CHICAGO (AP) – A judge who had ordered Philip Morris USA to pay a $12 billion bond before it appeals a court loss said a compromise may be reached that would allow the tobacco giant to continue doling out billions of dollars into state coffers. Madison County Judge Nicholas Byron on Tuesday ordered lawyers for Philip Morris and the plaintiffs, who won a lawsuit over the firm’s so-called light cigarettes, to reach a compromise on the bond.

“I see some possibilities for resolving this matter,” Byron said, before asking reporters to leave the courtroom. “What will be reached will be reached on a consensual basis.”

Lawyers for Philip Morris were joined by attorneys general from 37 states and U.S. territories in urging that Byron reduce the bond, saying the original amount would leave nothing for the twice-yearly payouts the states have grown to depend on since the 1998 national tobacco settlement.

Some cash-strapped states have already spent their share of the $2.6 billion that the firm is supposed to distribute April 15 as part of the settlement.

The uncertainty is already disrupting state budgets.
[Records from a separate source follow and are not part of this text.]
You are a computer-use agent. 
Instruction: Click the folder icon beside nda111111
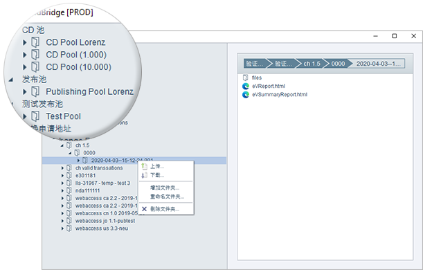coord(69,190)
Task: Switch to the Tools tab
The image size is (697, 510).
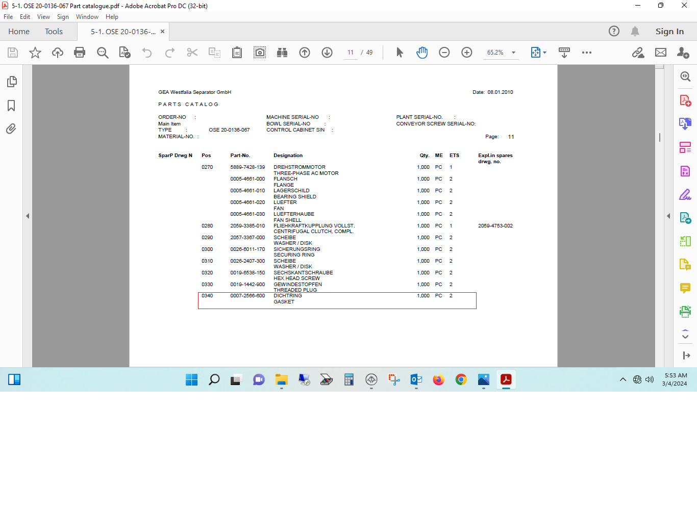Action: [54, 32]
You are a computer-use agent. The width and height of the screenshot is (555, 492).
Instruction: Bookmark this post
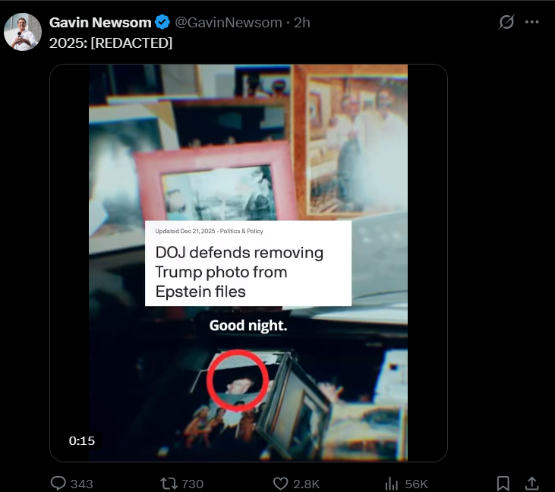click(503, 484)
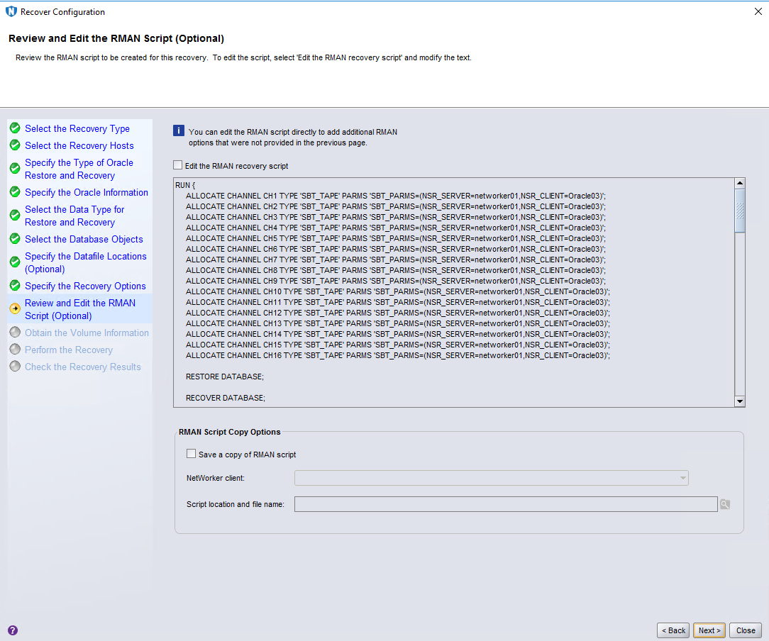Click the blue info icon above script
The image size is (769, 641).
[x=179, y=130]
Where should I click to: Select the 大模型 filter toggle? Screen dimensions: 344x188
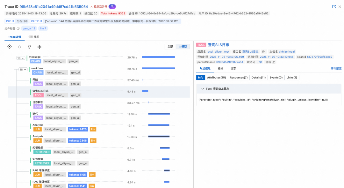(x=183, y=47)
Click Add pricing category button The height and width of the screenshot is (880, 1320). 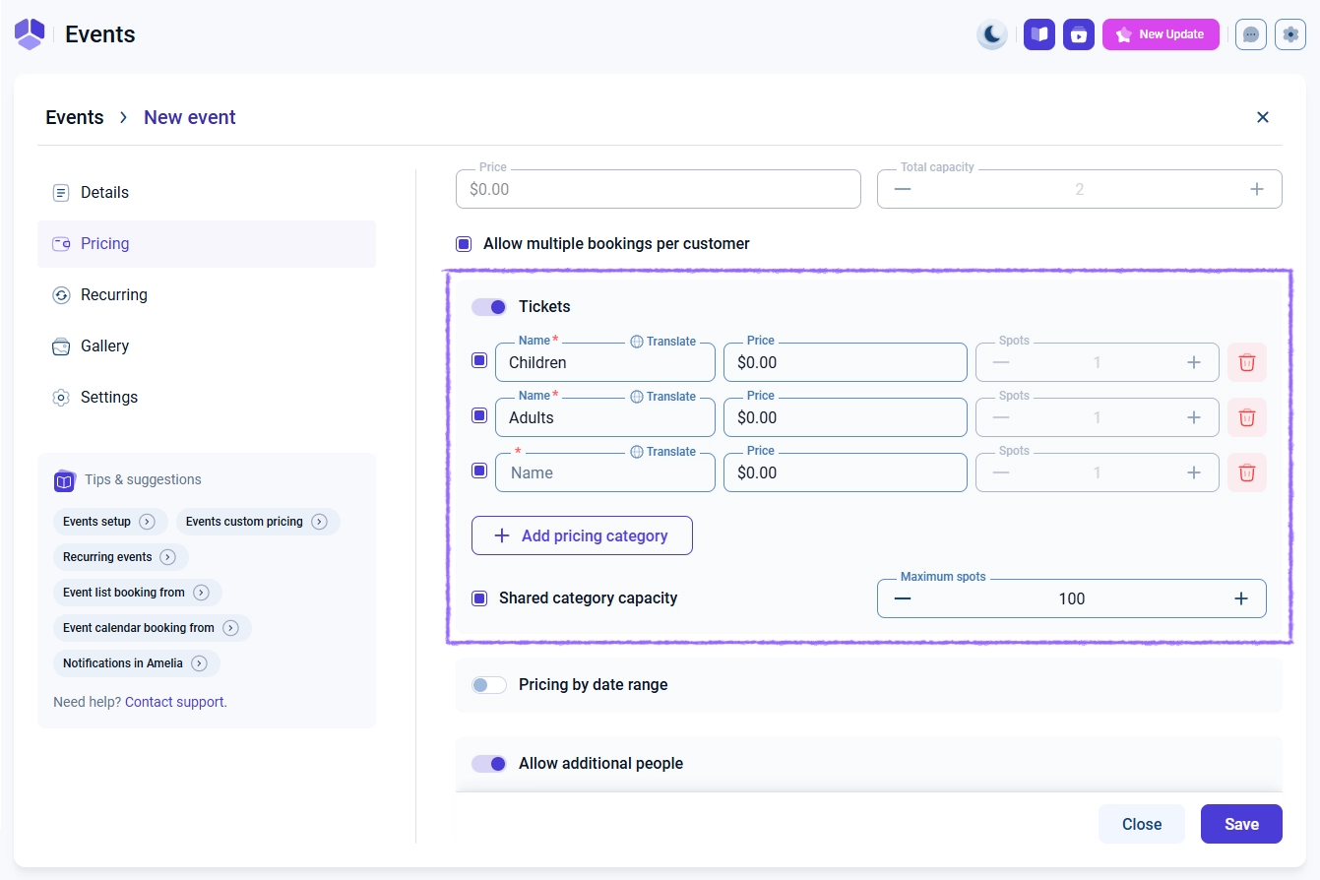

New York, Virginia and California, for example, have postponed plans to sell bonds backed by money from the tobacco settlement.

Dozens of smaller programs across the country will be in trouble, too.

Kentucky uses settlement money to diversify its tobacco-based agricultural economy, while Kansas puts the money into an education trust fund. Indiana earmarks the money for children’s health insurance, prescription drugs for poor seniors and anti-smoking programs.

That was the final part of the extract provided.